At least once a month this church lights a Peace Candle and prays for peace. In doing so, we join many other churches around the world who do the same.

In 1986 a group of American Christians visited Russia. After a service in a Russian Orthodox Church in Odessa, an elderly woman pushed three roubles into the hand of the minister leading the party. She asked him to buy a candle and light it in his church as a symbol of peace.

When he returned home Dr Monie duly bought a candle in a glass holder and placed it on the communion table in the First Presbyterian Church, York, Pennsylvania. This candle is lit at every service of worship. Later that year the church decided to buy a supply of candles and holders, inviting members of the congregation to send them to other churches with which they had contact. Two members of the congregation had previously been members of a United Reformed Church in England, and they sent a candle to their former church. That church decided to do likewise... and now candles are being sent far and wide.

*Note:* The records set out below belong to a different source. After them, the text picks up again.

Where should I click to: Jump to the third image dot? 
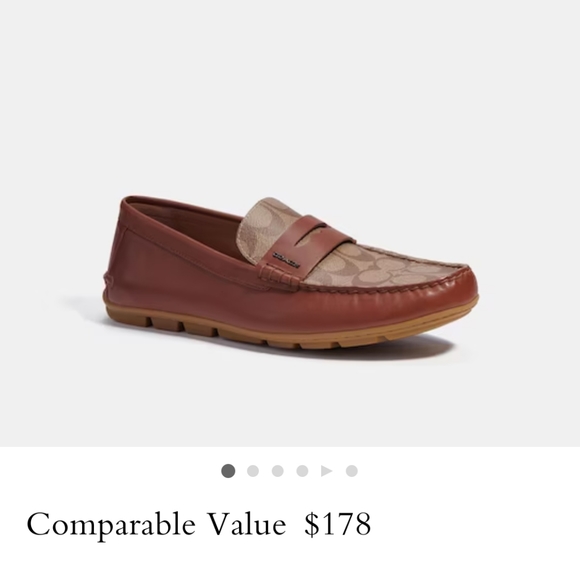pos(277,471)
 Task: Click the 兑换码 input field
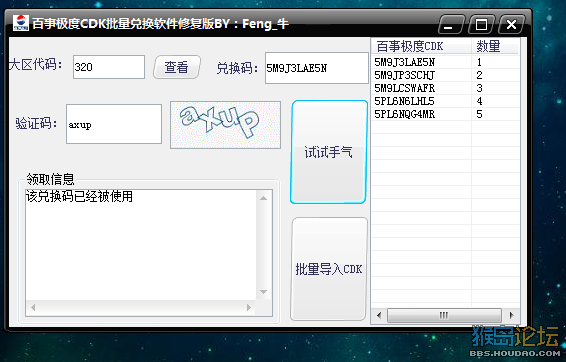(x=317, y=68)
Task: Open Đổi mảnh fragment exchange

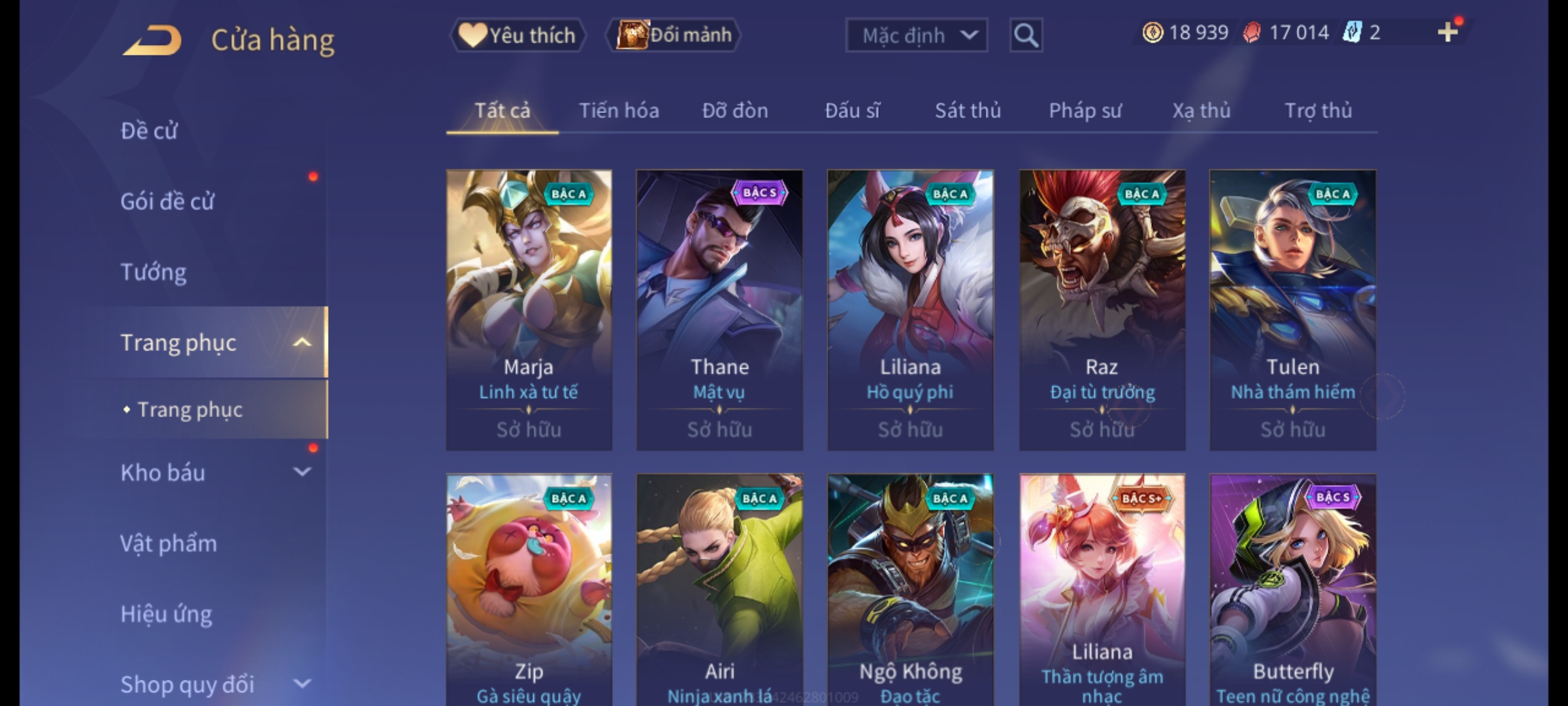Action: point(674,35)
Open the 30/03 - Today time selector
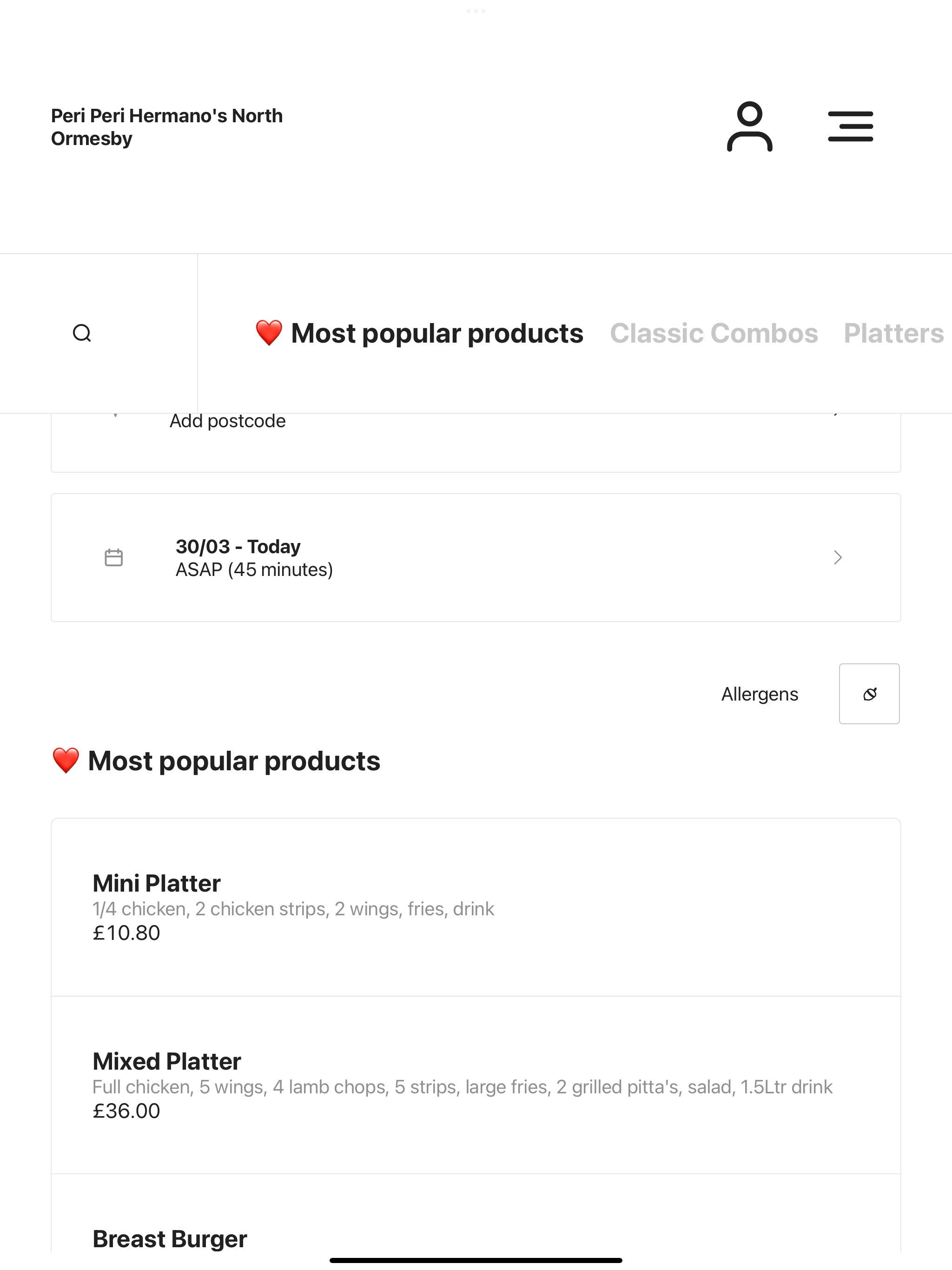Image resolution: width=952 pixels, height=1270 pixels. pyautogui.click(x=476, y=557)
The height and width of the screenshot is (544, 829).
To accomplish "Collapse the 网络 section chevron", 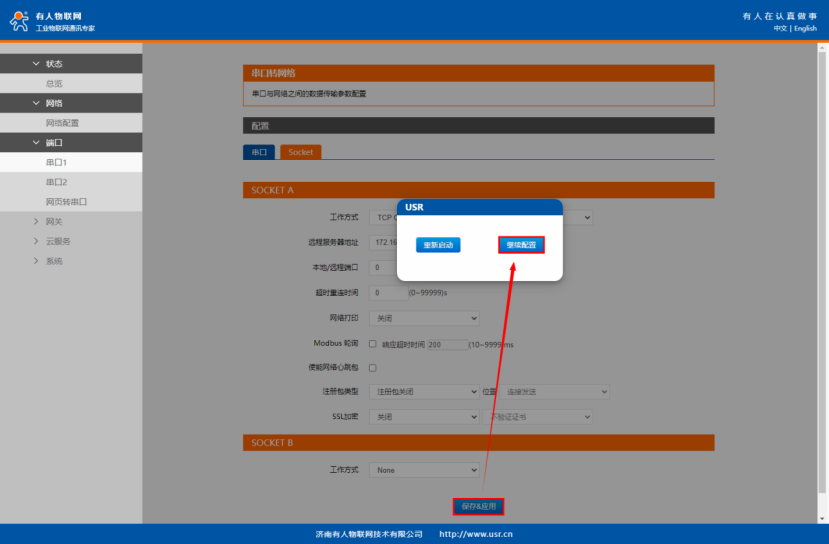I will pos(36,103).
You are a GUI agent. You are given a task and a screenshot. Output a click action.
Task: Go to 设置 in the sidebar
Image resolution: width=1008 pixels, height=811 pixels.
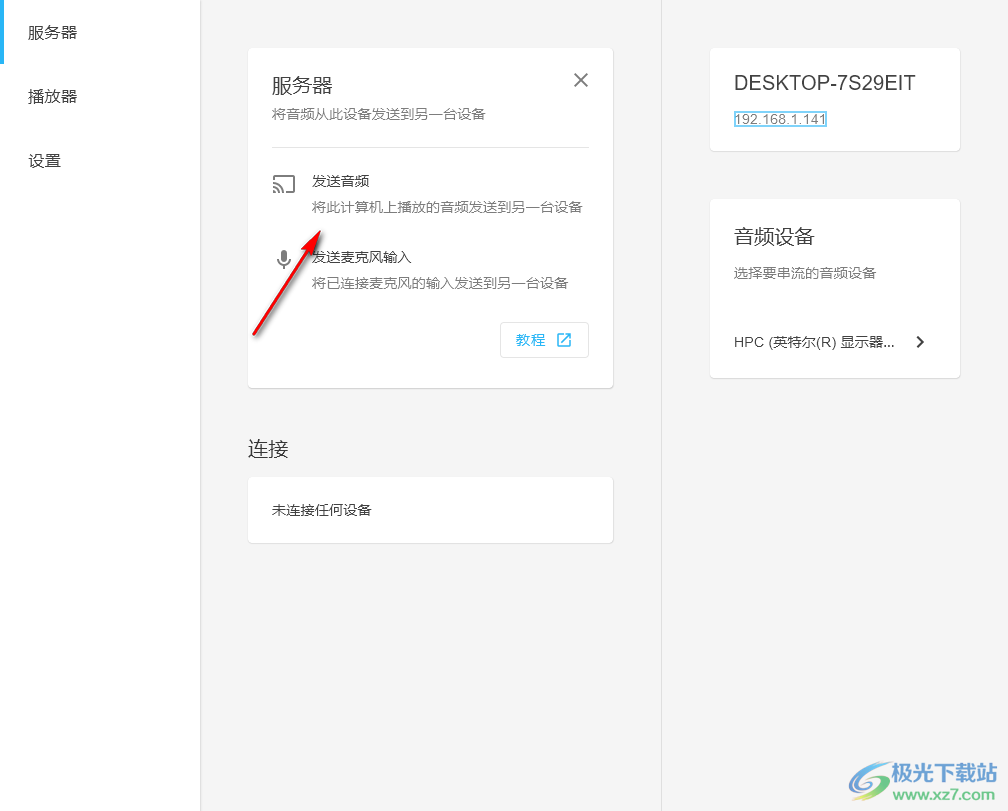pos(45,160)
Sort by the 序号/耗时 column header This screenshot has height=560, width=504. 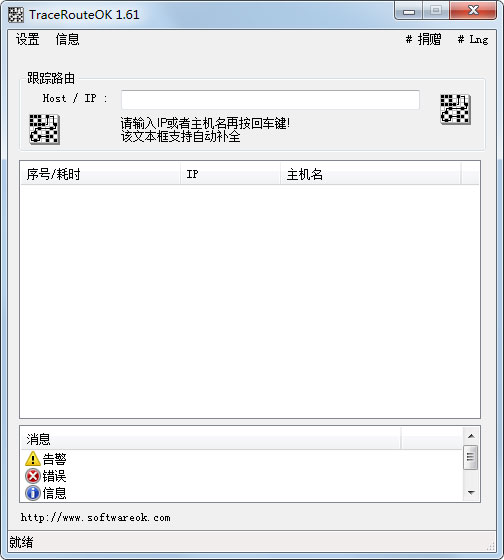(100, 174)
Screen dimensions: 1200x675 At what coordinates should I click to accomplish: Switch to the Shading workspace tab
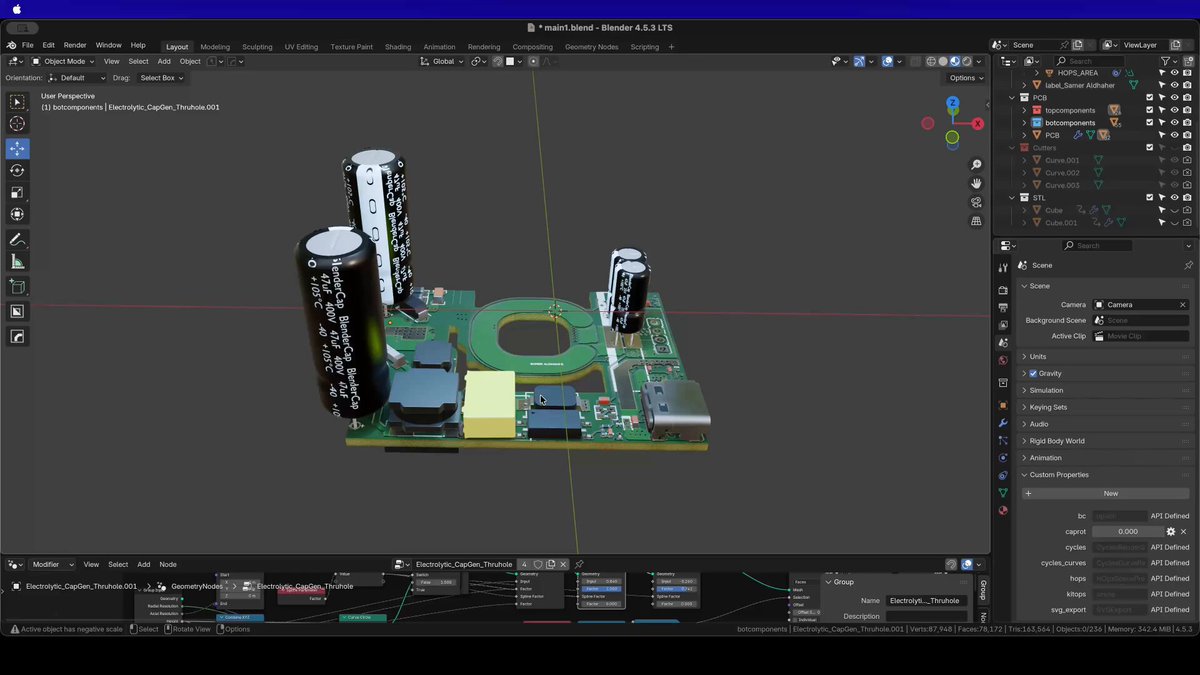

When Judith and Richard from our church worshipped in the Bloomsbury Central Baptist Church, London, on Sunday 11th August 1996 they were asked to bring a candle back to Canberra. Bloomsbury had received their candle when one of their ministers had preached at Great Missenden Baptist Church in Buckinghamshire, England.

At a time when peace for many people in our world seems only a distant dream, and when threats to peace in so many places are very great, we here at Canberra Baptist Church invite you to join us in a renewed commitment to pray for peace.

Visitors here on one of our "Peace Sundays" are invited to accept a small candle and take it back to their church as a reminder of our calling to be peacemakers.

So may the old Russian woman's yearning and prayer for peace be echoed in the hearts of millions around the world.